I discovered a note in my Evernote box that I had emailed to myself one day a few weeks ago: Write a blog on "Stand Up Straight!" I vaguely remember seeing a girl walking down the street with very rounded shoulders ... she would be a pretty girl except for the fact that everything was hunched over on her body ... and at this point, she would never stand straight.
These are words that I will always remember mom saying to us: "Stand up straight!" She didn't want us to slouch or be sloppy as we stood or walked. It drove her absolutely crazy. You know, I'm pretty sure that the fact she died before pants became sloppy on boys was a good thing. She would have had no qualms about challenging every young man she came into contact with. (I digress)

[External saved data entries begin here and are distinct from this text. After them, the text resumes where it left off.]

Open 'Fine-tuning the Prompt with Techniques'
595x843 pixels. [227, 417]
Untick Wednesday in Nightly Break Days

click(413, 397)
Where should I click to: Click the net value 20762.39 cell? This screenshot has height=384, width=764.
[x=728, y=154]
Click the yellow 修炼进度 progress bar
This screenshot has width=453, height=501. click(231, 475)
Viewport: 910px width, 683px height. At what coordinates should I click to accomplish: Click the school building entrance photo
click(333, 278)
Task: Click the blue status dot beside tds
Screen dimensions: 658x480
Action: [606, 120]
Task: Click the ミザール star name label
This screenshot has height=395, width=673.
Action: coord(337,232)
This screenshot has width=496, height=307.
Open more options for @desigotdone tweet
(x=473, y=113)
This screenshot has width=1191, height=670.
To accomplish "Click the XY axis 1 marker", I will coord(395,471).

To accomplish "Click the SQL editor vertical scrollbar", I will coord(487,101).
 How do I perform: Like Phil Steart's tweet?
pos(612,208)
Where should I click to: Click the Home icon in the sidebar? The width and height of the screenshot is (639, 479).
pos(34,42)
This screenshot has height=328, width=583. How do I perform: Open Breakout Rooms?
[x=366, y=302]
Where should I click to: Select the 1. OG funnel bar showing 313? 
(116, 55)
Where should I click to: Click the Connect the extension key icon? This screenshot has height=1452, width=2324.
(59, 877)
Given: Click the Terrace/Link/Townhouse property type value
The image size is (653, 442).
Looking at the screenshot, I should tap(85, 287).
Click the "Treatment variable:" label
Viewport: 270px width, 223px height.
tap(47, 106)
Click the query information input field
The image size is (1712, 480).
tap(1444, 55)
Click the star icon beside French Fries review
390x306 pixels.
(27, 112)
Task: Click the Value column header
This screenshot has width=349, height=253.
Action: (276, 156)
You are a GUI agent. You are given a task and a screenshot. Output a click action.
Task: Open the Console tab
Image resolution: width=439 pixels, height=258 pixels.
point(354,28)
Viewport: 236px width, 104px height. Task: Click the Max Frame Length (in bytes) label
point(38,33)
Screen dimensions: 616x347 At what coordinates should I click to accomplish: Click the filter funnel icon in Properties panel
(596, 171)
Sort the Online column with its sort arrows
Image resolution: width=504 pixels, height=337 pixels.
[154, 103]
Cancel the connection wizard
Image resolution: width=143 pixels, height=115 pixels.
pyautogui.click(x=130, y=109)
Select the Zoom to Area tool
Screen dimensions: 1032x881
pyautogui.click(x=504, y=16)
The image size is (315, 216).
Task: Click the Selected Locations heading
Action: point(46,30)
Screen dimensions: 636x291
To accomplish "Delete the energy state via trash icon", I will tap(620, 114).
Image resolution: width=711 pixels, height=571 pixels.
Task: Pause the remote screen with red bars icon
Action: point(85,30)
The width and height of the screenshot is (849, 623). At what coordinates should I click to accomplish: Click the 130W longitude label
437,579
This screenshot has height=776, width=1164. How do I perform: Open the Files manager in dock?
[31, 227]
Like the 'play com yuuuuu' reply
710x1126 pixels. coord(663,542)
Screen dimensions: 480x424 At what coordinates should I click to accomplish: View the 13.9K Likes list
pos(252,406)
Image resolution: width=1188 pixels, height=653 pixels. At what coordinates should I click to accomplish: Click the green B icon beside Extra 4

Because I knew that mom's threats were things she was serious about, I learned to listen. She threatened to take me to a physical therapist and she guaranteed me that she would force him/her to put me in a back brace unless I chose not to slouch. That was a pretty quick decision on my part. I stood up straight. But the poor woman seemed to always be telling me the same thing - stand up straight! Even the times when I was pretty sure that I wasn't slouching, she was right there with her hand on my shoulders, rolling them back where they belonged.
She wouldn't let me hide behind long hair or slump when I walked, she wouldn't let me be anything less than who I really was. Stand up and face the world withe everything you have. And every time she saw someone who wore their hair in front of their face, she'd point it out to me and make comments about their self-esteem, to remind me that the world's perception of who we are is based on how we present ourselves. She was going to have none of that surly, sullen stuff from her kids.
One time I tried to do something fancy with the part in my hair. I was just having fun with my hair. It ended up spilling down the front of my face. I didn't make it two steps past the bathroom before she had me back in there, rearranging me so that in her eyes I was presentable to the world.
Just so you know, she carried threats with her so that they were available in any area of my life. For some reason or other in junior high I picked up a lisp. For the life of me I don't know why I did it, but I refused to rid myself of it. Mom took care of that for me. One of the members of our church was a speech therapist. I didn't really like him, he kind of creeped me out (remember me telling you a while ago about the little girl who removed her cloth diapers when I was babysitting and I had to make Mom come over and put something back on the child? That family). Well, when she had finally had enough of my lisp, she informed me that if I didn't take care of it, she would make an appointment with him and I would be done with it one way or another. It was gone in a day.
One thing that mom never wavered on was her consistency in expectations and threats. We had boundaries laid out, they were firm and when we chose to cross them, punishment was swift and firm. She also never wavered in her belief in us as great kids with great potential. She and Dad expected the best from us, expected us to always behave ourselves in public, and expected us to move through life with confidence.
Stand up straight! I'm glad I listened.